Она: Я всегда знала, что вы меня не любите. Но я любила вас. Когда вы со мной разговариваете, вы смотрите иногда поверх моей головы.
Он: Я не соблазняю – я адаптируюсь.
Противоположность реакции – не революция, а творчество. Мир пребывает в состоянии вечной реакции, то есть бесконечного страха перед революцией. Прогресс, если допустить, что он вообще существует, заключается в том, что творцы самых разных убеждений открывают формы, торжествующие над духом реакции и инерции, и, значит, революция им вовсе не нужна. Революция неизбежна, когда иссякают творцы.
Согласно Кёстлеру, в прежней судебной системе Турции смягчающим обстоятельством мог выступить тот факт, что преступление было совершено кем-то […неразб.].
Жимолость, этот запах связан для меня с Алжиром. Он плавал вдоль улиц, поднимавшихся к высоким садам, где нас ждали юные девушки. Виноградники, молодость…
По утрам белая роза пахнет водой и перцем.
Последнее действие.
Ж.: Я некрасива.
Д’Ал: Да.
Все – во мне и в других людях, – что тянет меня вниз.
Мне часто приходится узнавать, что я атеист, до меня доходят рассказы о моем атеизме. На мой взгляд, эти слова ничего не означают, они лишены смысла. Я не верю в Бога,
Как творец, я дал жизнь самой смерти. Вот и все, что я должен был сделать, прежде чем умереть.
Павезе: «Мы дураки.
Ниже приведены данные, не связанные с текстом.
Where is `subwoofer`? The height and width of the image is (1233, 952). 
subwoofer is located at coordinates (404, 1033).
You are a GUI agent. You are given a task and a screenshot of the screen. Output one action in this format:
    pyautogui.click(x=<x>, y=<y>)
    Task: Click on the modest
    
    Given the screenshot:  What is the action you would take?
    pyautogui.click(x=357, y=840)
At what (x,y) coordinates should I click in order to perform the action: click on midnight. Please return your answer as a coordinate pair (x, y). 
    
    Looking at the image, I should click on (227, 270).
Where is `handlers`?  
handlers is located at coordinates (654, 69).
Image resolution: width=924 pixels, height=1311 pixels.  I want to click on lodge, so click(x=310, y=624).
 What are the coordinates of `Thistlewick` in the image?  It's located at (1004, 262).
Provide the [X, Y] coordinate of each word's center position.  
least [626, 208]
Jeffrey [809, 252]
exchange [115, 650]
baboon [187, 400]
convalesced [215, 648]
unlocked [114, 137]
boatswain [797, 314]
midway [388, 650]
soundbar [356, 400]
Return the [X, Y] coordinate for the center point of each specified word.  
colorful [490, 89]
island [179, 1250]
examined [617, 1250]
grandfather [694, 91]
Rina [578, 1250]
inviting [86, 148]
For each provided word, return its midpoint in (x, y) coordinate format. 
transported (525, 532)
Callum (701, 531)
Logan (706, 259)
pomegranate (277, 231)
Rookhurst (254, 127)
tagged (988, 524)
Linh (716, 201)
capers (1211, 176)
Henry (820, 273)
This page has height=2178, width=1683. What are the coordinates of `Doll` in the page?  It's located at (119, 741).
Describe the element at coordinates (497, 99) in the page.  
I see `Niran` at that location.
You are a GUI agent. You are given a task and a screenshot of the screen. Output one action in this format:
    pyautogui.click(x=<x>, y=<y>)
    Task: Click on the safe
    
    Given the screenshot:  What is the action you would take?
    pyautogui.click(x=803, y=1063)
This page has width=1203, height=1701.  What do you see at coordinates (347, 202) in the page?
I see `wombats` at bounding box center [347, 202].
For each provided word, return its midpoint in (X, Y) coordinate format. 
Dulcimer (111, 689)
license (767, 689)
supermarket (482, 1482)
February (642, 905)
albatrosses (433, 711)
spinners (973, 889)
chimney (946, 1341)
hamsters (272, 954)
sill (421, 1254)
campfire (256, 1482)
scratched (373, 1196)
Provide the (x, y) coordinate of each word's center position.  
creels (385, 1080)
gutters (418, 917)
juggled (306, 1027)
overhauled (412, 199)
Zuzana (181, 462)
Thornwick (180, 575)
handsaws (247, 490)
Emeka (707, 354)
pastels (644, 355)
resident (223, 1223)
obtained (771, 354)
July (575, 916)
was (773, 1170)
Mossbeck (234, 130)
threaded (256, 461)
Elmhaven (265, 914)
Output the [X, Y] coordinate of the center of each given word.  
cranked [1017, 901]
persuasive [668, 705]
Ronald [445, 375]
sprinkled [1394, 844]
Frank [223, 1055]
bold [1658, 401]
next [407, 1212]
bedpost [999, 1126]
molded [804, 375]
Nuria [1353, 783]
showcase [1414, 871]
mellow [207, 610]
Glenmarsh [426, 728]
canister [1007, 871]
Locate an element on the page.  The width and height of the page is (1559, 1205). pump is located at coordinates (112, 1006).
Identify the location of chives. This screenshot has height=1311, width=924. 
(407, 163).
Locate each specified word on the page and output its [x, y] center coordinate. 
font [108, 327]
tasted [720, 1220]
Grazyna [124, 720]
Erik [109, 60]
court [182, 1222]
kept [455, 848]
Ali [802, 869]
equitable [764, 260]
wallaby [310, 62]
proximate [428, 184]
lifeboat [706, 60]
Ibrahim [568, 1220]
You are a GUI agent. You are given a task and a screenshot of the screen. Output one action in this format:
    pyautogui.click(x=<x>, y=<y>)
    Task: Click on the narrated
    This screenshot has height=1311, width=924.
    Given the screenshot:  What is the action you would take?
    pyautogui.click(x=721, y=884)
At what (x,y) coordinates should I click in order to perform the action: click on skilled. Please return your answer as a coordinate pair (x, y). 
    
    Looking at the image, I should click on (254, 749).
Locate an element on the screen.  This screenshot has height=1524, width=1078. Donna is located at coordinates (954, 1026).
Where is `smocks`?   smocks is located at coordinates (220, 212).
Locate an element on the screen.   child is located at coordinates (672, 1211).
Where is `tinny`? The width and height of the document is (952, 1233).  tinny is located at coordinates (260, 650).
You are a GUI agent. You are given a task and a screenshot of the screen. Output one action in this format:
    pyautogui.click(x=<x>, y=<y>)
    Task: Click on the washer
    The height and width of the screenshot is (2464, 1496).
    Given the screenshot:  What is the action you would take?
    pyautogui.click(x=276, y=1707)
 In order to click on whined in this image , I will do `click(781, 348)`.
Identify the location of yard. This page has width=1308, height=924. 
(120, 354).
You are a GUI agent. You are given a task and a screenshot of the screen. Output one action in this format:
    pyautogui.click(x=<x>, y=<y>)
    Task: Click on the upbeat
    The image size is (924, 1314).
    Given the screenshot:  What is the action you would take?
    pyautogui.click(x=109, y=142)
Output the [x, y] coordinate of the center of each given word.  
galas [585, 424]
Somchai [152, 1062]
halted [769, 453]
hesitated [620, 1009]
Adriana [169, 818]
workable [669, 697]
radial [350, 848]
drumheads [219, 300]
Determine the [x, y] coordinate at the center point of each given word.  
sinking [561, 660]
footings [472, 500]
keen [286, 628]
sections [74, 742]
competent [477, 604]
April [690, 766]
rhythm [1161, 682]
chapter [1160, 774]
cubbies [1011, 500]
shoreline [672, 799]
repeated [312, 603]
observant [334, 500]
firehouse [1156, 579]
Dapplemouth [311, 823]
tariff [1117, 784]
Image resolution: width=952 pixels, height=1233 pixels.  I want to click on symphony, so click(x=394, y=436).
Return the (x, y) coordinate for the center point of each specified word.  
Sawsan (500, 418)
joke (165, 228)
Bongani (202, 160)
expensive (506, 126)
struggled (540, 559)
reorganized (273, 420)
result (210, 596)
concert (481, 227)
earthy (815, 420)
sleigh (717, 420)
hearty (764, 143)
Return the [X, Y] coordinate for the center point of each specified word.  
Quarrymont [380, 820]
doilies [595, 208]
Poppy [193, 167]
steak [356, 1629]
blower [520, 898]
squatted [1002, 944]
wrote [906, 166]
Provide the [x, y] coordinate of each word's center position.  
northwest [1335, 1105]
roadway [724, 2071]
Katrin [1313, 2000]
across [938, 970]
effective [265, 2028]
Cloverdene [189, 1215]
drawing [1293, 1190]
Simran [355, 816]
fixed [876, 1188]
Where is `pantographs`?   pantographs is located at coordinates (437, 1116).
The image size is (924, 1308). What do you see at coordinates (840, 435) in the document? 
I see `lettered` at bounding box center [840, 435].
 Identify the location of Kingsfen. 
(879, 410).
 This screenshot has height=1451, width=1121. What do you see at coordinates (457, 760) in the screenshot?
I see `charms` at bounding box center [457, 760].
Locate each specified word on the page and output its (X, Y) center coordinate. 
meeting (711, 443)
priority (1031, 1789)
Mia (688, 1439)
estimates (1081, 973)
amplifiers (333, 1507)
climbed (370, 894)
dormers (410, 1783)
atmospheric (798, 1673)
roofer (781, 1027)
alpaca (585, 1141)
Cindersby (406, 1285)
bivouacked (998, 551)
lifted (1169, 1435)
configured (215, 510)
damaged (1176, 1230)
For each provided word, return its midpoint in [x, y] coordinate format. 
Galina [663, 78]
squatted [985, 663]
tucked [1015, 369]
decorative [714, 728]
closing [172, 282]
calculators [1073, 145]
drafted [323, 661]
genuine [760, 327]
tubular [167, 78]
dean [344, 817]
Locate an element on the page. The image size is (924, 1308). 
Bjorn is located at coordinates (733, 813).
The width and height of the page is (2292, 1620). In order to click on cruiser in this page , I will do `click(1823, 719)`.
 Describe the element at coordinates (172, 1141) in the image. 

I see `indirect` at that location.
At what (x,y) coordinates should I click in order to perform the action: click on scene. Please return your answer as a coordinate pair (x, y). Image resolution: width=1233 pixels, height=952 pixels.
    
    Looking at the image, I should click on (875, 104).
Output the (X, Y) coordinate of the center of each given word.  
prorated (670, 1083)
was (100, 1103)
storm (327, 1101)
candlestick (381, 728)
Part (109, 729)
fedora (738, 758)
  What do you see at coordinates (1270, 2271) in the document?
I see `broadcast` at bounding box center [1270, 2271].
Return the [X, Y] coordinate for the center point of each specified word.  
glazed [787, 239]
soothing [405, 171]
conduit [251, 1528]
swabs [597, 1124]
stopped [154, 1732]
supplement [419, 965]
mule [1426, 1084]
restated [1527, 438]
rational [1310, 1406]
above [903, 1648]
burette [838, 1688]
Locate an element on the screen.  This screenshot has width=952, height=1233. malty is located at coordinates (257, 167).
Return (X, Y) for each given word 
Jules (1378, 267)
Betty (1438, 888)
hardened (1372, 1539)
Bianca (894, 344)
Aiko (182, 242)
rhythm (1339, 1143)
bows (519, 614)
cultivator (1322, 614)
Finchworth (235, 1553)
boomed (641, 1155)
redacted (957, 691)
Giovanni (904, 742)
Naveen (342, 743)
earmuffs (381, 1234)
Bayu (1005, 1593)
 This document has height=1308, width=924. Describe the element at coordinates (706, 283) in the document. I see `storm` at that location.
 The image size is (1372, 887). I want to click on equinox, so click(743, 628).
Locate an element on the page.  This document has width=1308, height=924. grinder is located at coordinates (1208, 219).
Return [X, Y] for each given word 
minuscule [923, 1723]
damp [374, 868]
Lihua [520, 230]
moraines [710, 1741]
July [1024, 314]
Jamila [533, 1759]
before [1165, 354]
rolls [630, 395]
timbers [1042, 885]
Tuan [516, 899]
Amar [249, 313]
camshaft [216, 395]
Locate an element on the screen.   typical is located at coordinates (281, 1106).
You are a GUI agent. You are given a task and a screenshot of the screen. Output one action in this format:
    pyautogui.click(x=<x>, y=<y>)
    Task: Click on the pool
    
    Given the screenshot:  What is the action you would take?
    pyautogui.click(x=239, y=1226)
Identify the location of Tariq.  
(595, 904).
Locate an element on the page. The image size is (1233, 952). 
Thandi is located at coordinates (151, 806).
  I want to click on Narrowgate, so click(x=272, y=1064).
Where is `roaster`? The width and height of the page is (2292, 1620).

Правительство оставило нам малую толику свободы, но и ту мы отдаем на откуп женщинам».
Рембрандт: слава до 1642 года, когда ему исполнилось 36 лет. Начиная с этой даты путь к одиночеству и бедности. Это более редкий и значительный опыт, чем просто жизнь неизвестного художника. О таком опыте еще никто ничего не сказал.
Б.К [100]
.: «Эту духовную силу природа дает человеку не для того, чтобы он пользовался ею в одиночку. Она дарит ее для того, чтобы человек использовал ее за пределами собственной личности».Шпенглер говорил, что душа России – это бунт против Античности. Похоже на правду. Бердяев говорил в том же духе: в России никогда не было Возрождения.
Текст об Эберто [101]
. Посреди грота большой белый кашалот. Он фильтрует пищу зубами и захватывает только планктон вкусных авторов.Литература тоталитарных государств умирает не оттого, что ею руководят, но потому, что она отрезана от других литератур. Если художник изначально не открыт реальности всего мира, он калека.
41 год.
«Вакханки».
Сицилия. Наше время. Маленькая деревенька в окрестностях Палермо. И все, что из этого следует.
В перспективе – очень большие произведения. В любом случае что-то остается. Напр.: «Дон Жуан», «Фауст», в них заключено все.
Исправить «Бунтующего человека», с. 225, 6-я строка (рабочие вместо монахов) и с. 228, 1-я строка.